Input —
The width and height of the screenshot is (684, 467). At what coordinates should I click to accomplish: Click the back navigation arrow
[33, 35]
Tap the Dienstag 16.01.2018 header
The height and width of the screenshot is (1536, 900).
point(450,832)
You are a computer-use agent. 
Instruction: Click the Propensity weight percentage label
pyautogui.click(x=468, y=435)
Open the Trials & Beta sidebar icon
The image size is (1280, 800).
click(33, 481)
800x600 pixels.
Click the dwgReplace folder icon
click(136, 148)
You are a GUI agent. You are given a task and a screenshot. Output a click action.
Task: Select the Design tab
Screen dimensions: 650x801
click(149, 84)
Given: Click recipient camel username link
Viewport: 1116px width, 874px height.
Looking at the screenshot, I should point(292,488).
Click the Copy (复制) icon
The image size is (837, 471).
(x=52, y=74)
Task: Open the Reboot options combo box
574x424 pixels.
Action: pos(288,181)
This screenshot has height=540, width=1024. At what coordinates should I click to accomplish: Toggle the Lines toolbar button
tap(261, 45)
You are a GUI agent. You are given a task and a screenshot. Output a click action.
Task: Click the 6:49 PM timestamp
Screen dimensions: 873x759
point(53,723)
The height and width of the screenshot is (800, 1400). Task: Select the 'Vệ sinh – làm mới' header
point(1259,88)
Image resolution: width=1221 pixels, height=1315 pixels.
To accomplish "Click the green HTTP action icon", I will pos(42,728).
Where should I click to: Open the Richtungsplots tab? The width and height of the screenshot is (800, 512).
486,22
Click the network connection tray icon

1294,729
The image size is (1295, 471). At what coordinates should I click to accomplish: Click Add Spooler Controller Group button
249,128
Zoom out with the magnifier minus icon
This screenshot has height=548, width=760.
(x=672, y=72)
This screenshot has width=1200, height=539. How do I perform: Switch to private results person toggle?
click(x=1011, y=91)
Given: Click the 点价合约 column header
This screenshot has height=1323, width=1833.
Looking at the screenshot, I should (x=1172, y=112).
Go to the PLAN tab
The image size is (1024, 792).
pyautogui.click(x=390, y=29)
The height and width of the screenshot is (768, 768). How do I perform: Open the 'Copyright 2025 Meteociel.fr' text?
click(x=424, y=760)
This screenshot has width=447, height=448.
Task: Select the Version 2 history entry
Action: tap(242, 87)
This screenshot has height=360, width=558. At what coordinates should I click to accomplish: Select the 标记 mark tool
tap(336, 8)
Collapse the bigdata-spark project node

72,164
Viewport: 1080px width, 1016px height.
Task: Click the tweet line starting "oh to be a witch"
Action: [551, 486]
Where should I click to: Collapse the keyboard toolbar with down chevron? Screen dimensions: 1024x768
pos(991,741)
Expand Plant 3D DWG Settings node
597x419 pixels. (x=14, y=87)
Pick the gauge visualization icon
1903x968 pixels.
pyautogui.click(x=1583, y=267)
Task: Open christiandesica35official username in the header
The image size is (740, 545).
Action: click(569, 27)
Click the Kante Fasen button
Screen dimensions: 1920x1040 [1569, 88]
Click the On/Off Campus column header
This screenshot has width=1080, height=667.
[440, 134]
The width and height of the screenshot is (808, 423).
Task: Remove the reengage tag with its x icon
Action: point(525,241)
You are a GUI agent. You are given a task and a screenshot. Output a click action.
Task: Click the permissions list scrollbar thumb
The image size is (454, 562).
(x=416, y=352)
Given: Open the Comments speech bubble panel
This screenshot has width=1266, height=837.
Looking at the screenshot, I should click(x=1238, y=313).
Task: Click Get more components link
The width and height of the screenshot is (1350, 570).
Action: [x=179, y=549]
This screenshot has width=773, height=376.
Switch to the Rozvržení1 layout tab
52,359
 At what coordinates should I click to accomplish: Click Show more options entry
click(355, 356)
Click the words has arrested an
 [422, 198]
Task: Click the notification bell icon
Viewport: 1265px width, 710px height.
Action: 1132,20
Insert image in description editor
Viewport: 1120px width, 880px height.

Problem to solve — How many lines in the listing contain the string "link"? Please answer with the number and no other words.

Reply — 2